▶ [Data]:
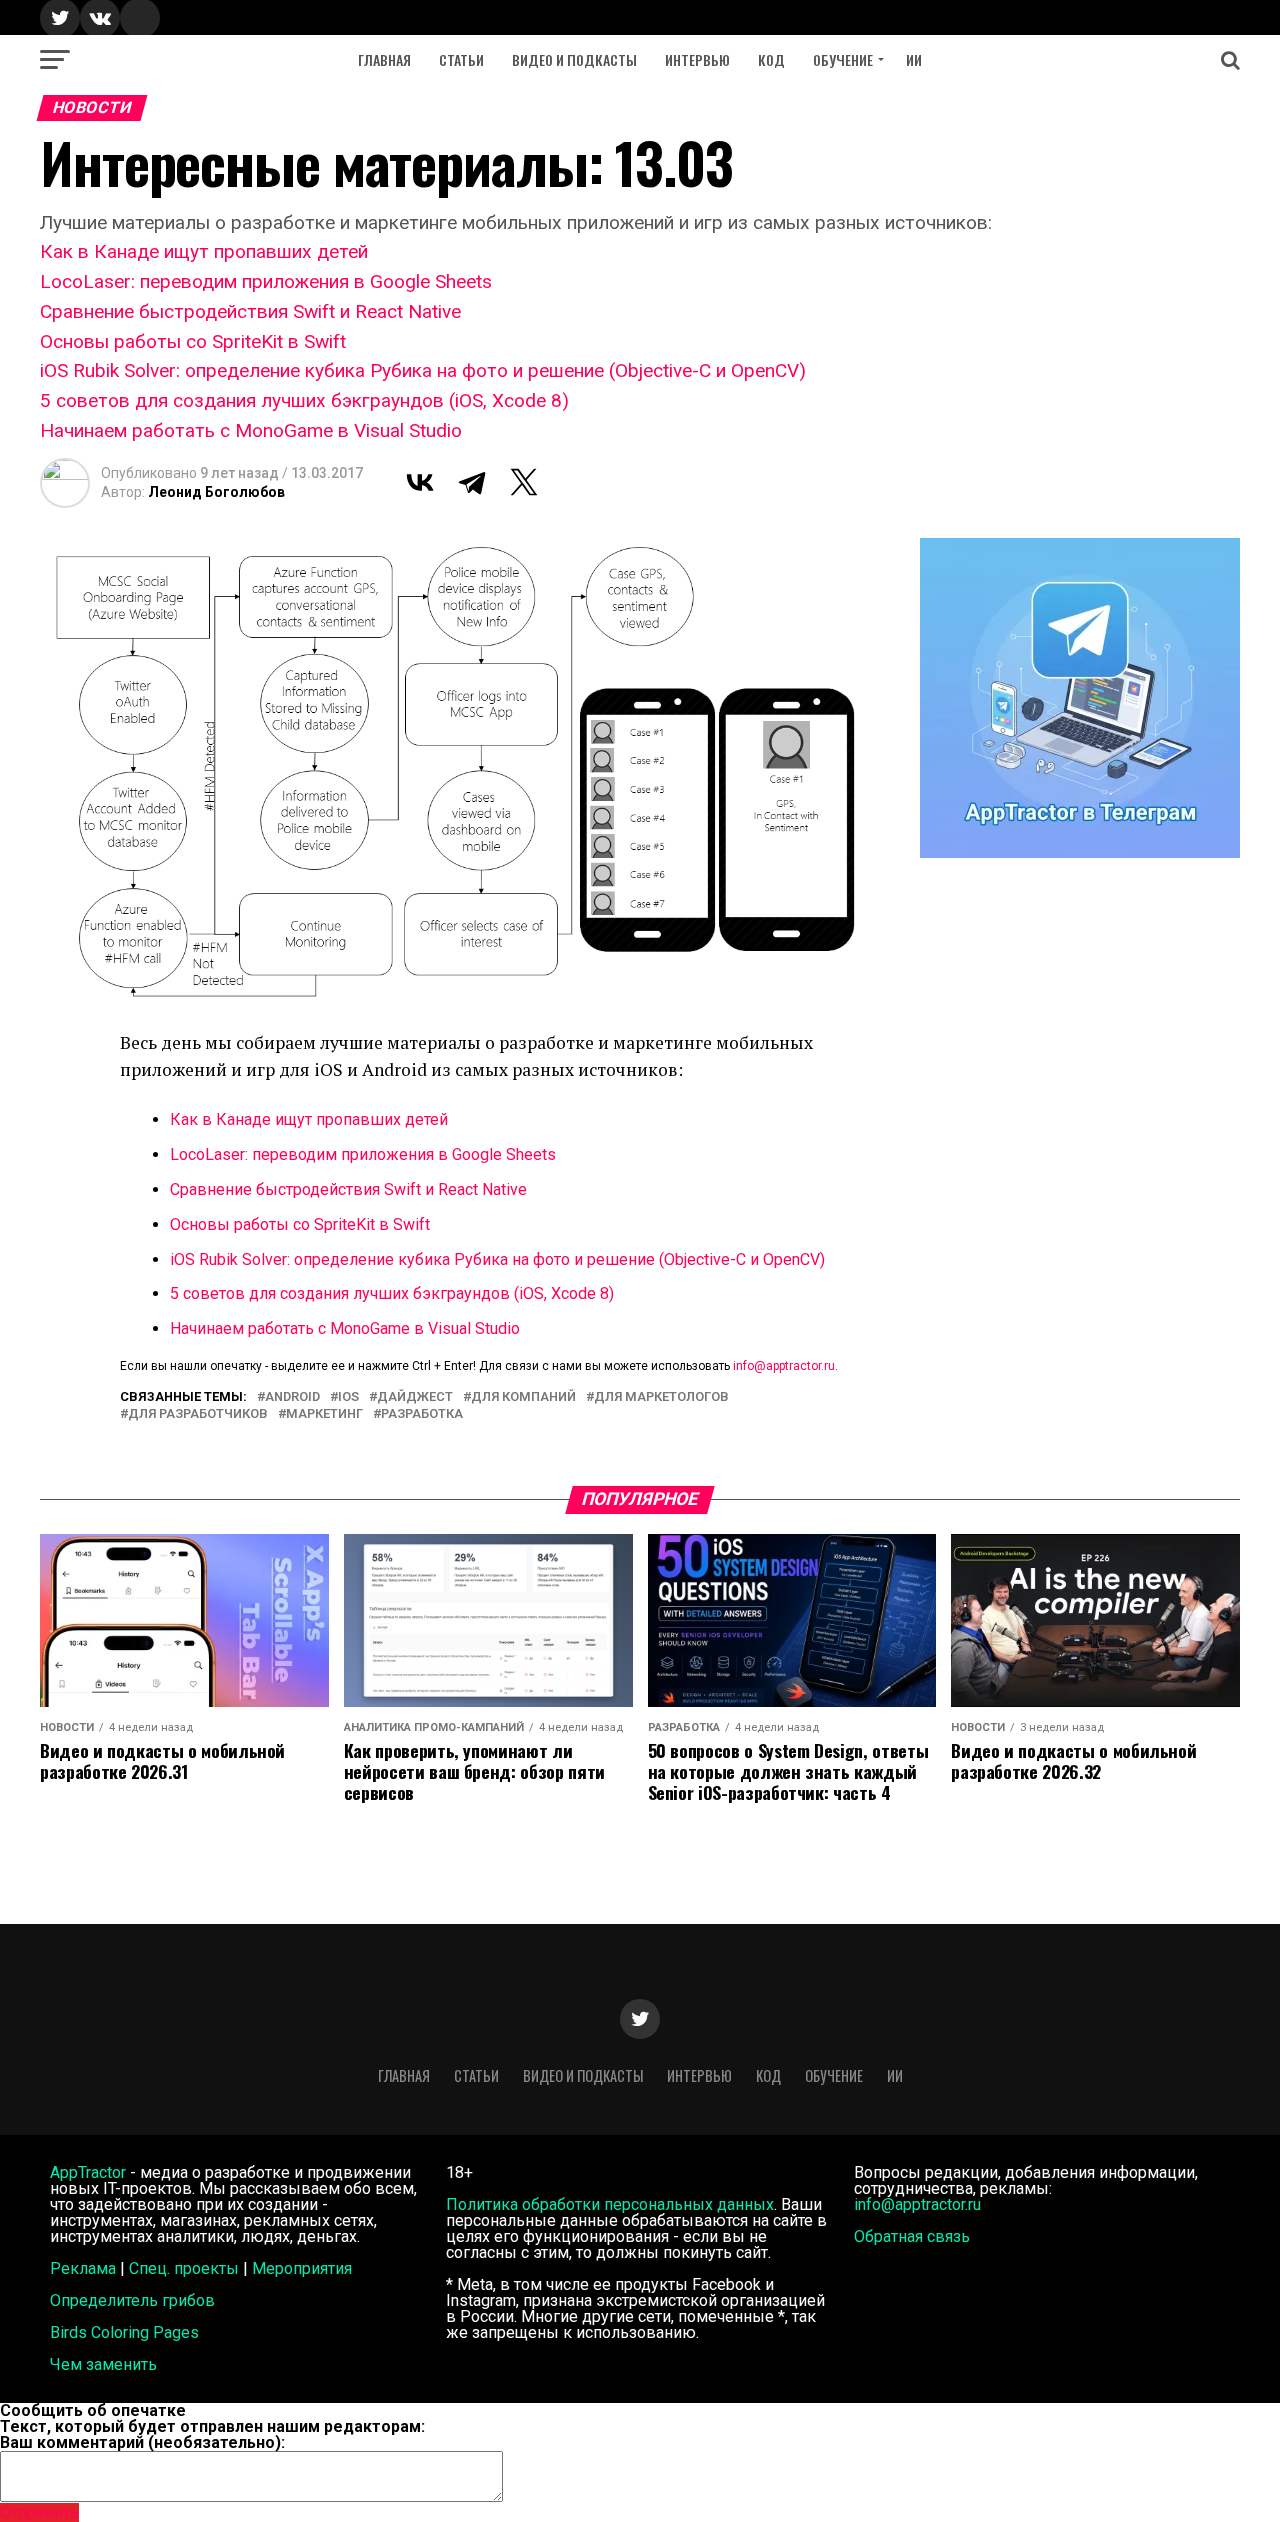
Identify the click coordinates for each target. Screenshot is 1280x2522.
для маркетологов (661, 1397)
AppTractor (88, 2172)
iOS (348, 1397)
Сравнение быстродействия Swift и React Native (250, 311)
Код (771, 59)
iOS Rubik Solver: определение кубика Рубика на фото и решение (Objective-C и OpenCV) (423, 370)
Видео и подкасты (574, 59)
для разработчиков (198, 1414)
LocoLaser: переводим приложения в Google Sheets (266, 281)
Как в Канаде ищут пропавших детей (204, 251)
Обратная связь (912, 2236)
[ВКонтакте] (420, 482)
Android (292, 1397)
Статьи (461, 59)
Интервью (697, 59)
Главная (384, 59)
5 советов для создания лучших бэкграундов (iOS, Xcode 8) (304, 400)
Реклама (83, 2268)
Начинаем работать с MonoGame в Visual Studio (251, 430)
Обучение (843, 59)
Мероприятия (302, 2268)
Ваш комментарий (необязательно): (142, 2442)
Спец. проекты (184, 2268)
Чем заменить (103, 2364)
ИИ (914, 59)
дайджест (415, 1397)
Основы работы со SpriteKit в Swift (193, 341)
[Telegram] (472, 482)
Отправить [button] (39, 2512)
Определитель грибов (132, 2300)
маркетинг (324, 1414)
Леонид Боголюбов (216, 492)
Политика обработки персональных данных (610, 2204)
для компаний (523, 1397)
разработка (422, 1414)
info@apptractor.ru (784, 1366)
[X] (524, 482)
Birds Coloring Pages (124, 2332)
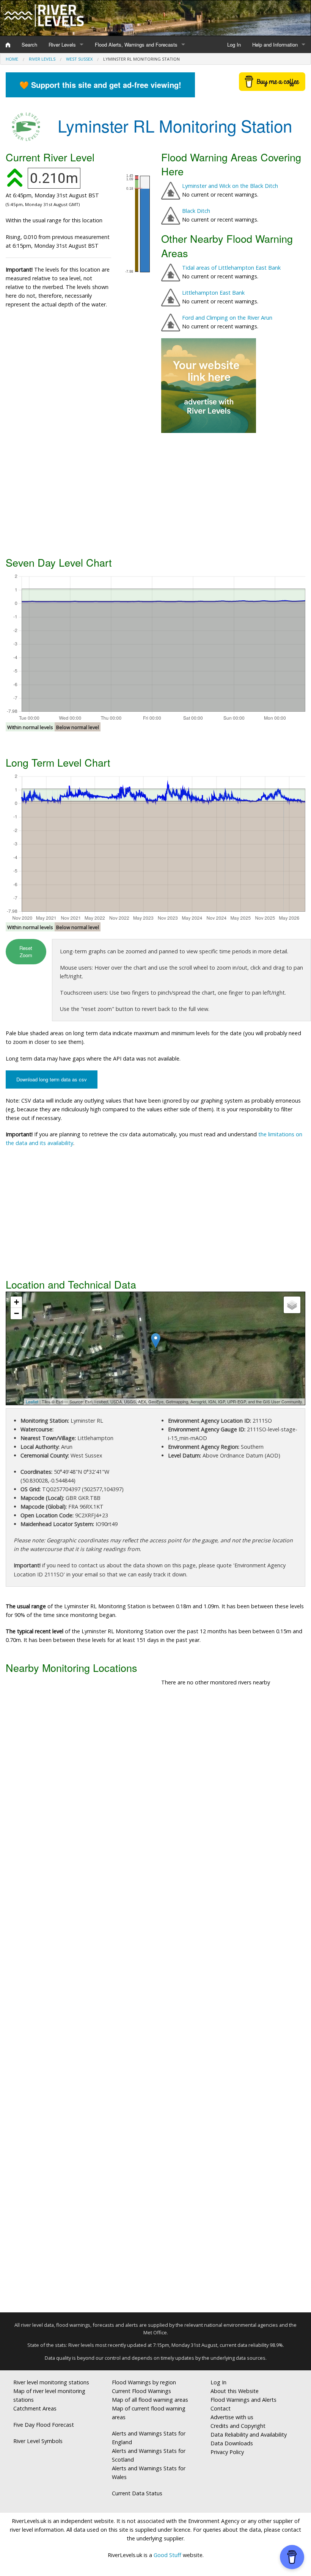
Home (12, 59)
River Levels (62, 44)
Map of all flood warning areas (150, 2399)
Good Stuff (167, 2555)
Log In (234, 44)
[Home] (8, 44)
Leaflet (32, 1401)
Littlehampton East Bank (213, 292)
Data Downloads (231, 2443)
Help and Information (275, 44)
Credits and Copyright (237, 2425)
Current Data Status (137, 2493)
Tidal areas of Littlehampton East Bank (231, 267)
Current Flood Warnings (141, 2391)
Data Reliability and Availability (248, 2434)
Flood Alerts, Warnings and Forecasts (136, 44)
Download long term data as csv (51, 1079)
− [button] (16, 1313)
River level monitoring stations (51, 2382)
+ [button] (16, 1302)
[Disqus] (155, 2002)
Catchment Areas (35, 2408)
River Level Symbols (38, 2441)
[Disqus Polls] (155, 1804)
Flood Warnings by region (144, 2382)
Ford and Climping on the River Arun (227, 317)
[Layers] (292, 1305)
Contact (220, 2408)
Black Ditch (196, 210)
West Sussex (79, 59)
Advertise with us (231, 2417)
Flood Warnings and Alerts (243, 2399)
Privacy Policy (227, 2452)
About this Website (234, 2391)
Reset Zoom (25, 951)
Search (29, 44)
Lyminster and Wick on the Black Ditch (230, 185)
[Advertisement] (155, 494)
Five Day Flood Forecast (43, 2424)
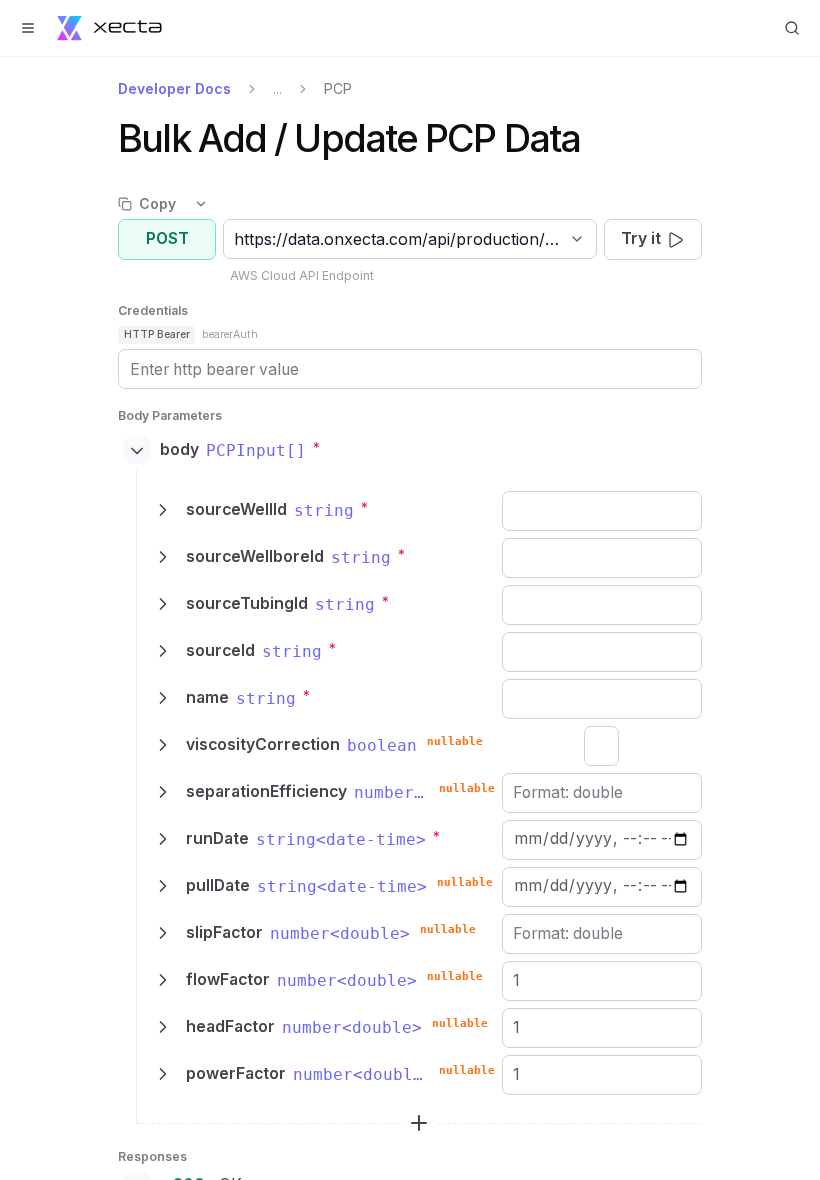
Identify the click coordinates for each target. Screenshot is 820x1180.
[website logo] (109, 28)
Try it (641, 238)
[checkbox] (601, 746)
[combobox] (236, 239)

▶ [How to complete this task]:
Repeat the data exactly, without the pictures.

▶ [Answer section]:
Identify the click coordinates for each target. Screenshot is 1280x2522.
для маркетологов (661, 1397)
AppTractor (88, 2172)
iOS (348, 1397)
Сравнение быстродействия Swift и React Native (250, 311)
Код (771, 59)
iOS Rubik Solver: определение кубика Рубика на фото и решение (Objective-C и OpenCV) (423, 370)
Видео и подкасты (574, 59)
для разработчиков (198, 1414)
LocoLaser: переводим приложения в Google Sheets (266, 281)
Как в Канаде ищут пропавших детей (204, 251)
Обратная связь (912, 2236)
[ВКонтакте] (420, 482)
Android (292, 1397)
Статьи (461, 59)
Интервью (697, 59)
Главная (384, 59)
5 советов для создания лучших бэкграундов (iOS, Xcode 8) (304, 400)
Реклама (83, 2268)
Начинаем работать с MonoGame в Visual Studio (251, 430)
Обучение (843, 59)
Мероприятия (302, 2268)
Ваш комментарий (необязательно): (142, 2442)
Спец. проекты (184, 2268)
Чем заменить (103, 2364)
ИИ (914, 59)
дайджест (415, 1397)
Основы работы со SpriteKit в Swift (193, 341)
[Telegram] (472, 482)
Отправить [button] (39, 2512)
Определитель грибов (132, 2300)
маркетинг (324, 1414)
Леонид Боголюбов (216, 492)
Политика обработки персональных данных (610, 2204)
для компаний (523, 1397)
разработка (422, 1414)
info@apptractor.ru (784, 1366)
[X] (524, 482)
Birds Coloring Pages (124, 2332)
Home (12, 59)
River Levels (62, 44)
Map of all flood warning areas (150, 2399)
Good Stuff (167, 2555)
Log In (234, 44)
[Home] (8, 44)
Leaflet (32, 1401)
Littlehampton East Bank (213, 292)
Data Downloads (231, 2443)
Help and Information (275, 44)
Credits and Copyright (237, 2425)
Current Data Status (137, 2493)
Tidal areas of Littlehampton East Bank (231, 267)
Current Flood Warnings (141, 2391)
Data Reliability and Availability (248, 2434)
Flood Alerts, Warnings and Forecasts (136, 44)
Download long term data as csv (51, 1079)
− [button] (16, 1313)
River level monitoring stations (51, 2382)
+ [button] (16, 1302)
[Disqus] (155, 2002)
Catchment Areas (35, 2408)
River Level Symbols (38, 2441)
[Disqus Polls] (155, 1804)
Flood Warnings by region (144, 2382)
Ford and Climping on the River Arun (227, 317)
[Layers] (292, 1305)
Contact (220, 2408)
Black Ditch (196, 210)
West Sussex (79, 59)
Advertise with us (231, 2417)
Flood Warnings and Alerts (243, 2399)
Privacy Policy (227, 2452)
About this Website (234, 2391)
Reset Zoom (25, 951)
Search (29, 44)
Lyminster and Wick on the Black Ditch (230, 185)
[Advertisement] (155, 494)
Five Day Flood Forecast (43, 2424)
Identify the click coordinates for each target. Screenshot is 820x1180.
[website logo] (109, 28)
Try it (641, 238)
[checkbox] (601, 746)
[combobox] (236, 239)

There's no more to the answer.